Figure 10: Educational Readiness Factors and Their Linkages To Each Inequality

Definition: As noted previously, there is a critical relationship between poverty-driven inequalities and their impact upon that preparation and readiness so necessary for a meaningful education. Coupled with the relationship between the lack of a meaningful education and imbedded risk of entry into a life of poverty, there is a necessity to model the dynamic and two-way relationship between educational readiness factors and poverty-driven inequalities. The rationale for this approach is that education is the main highway out of poverty and that readiness for learning [and teaching] throughout any educational process enables a meaningful educational journey as well as the mitigation of poverty-driven inequalitites!

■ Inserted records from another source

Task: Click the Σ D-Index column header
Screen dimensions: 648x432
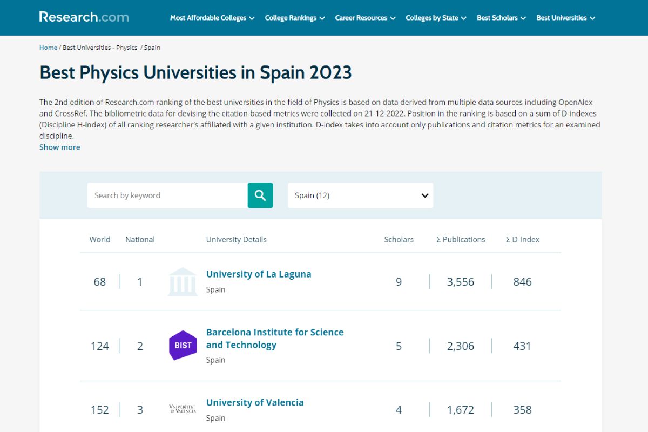Action: click(x=522, y=239)
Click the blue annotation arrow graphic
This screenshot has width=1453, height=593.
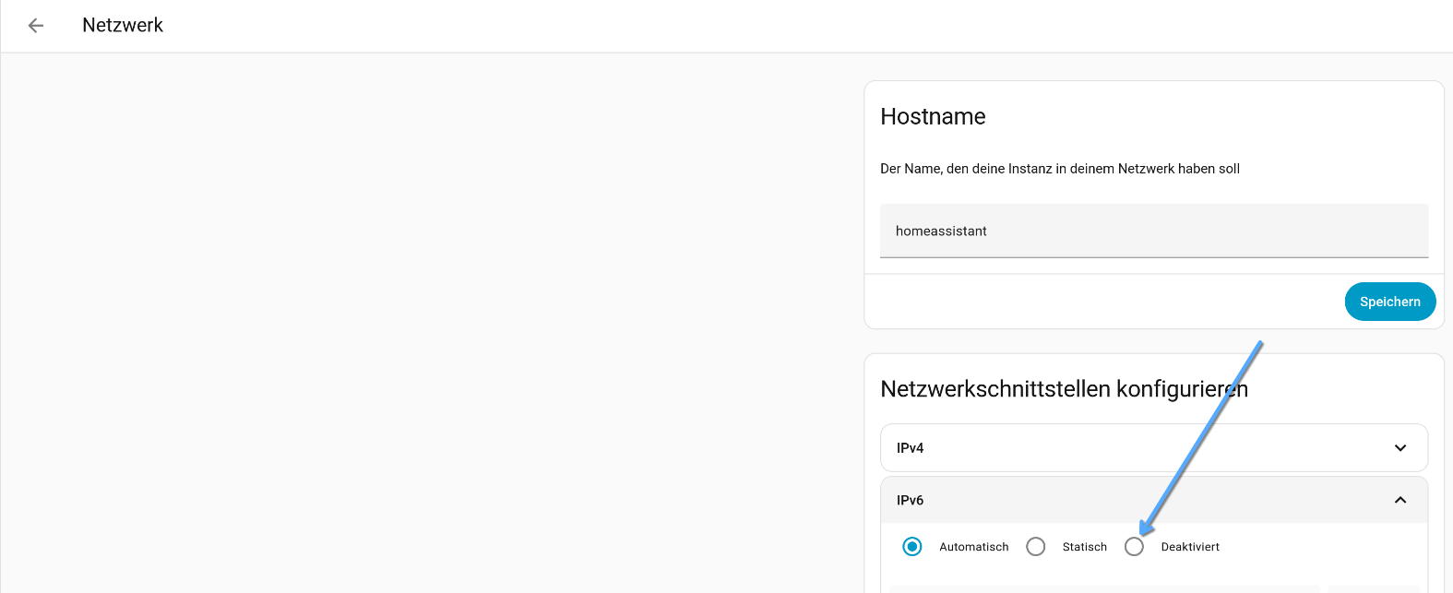pos(1202,437)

Description: Figure 10 provides some interesting insight into the unique linkage between the chain of educational readiness factors and the spectrum of poverty-driven inequalities. Although the weights for each element are depicted as constant values, each element weight could have variations in time and site-specific characteristics. The individual elements strongly infer [1] that an inequality factor is not a one-to-one function of a particular readiness factor but rather impacts a composite function of not only a family of readiness factors but, indeed, all of them and [2] that, conversely, each readiness factor is in a similar relationship with all of the inequalities to some degree.

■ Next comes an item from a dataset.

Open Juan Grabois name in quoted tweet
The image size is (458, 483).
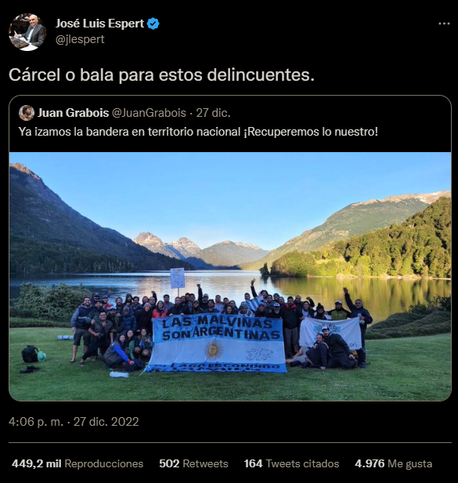(74, 113)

The element values could have either a positive [+] value or a negative [-] value indicating the 'intensity' or 'strength' of a constructive [+] or destructive [-] relationship between each readiness factor and each inequality. The message of Figure 10 is to enhance the awareness that we are dealing with a complex and convoluted situation.  

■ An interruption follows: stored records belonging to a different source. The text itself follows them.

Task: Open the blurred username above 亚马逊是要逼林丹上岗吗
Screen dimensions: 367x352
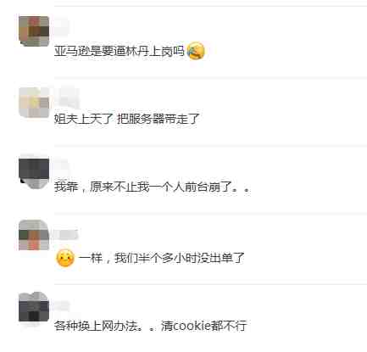Action: click(x=62, y=27)
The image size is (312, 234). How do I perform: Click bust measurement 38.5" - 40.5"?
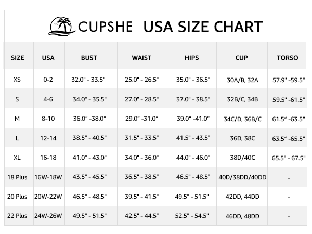pos(89,138)
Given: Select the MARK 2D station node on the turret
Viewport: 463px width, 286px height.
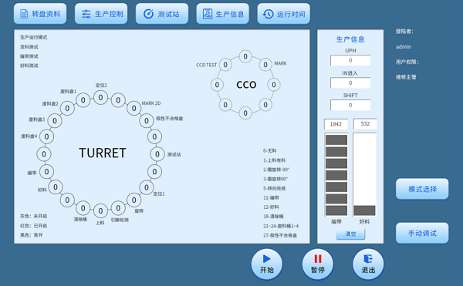Looking at the screenshot, I should (133, 109).
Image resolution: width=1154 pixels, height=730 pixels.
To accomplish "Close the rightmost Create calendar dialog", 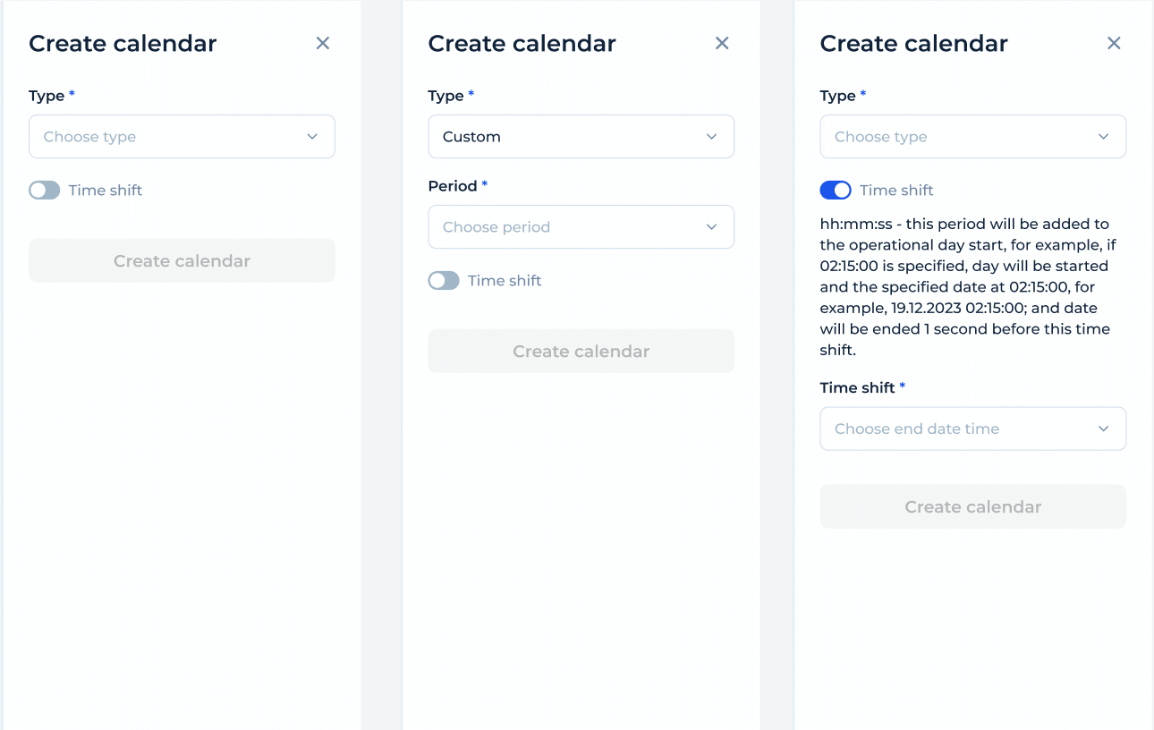I will [x=1114, y=43].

Keywords: Readiness  measurement, readiness assessment, inequality measurement, inequality assessment, composite assessment of poverty and inequality, site-specific readiness and inequality assessment, assessment metrics for composite functions, assessment range, metrics for pilot programs, metrics for program planning, feasibility of this methodology, application of this methodology, assessment risk.

Selected references:

1. So Rich, So Poor, Peter Edelman, The New Press, New York, 2012.

2. A New Model for Ending Inner City Poverty: An Interview with Ted Howard, Senior Fellow for Sicial Justice, Cleveland Foundation, Neil Edington, Social velocity, June 25, 2012.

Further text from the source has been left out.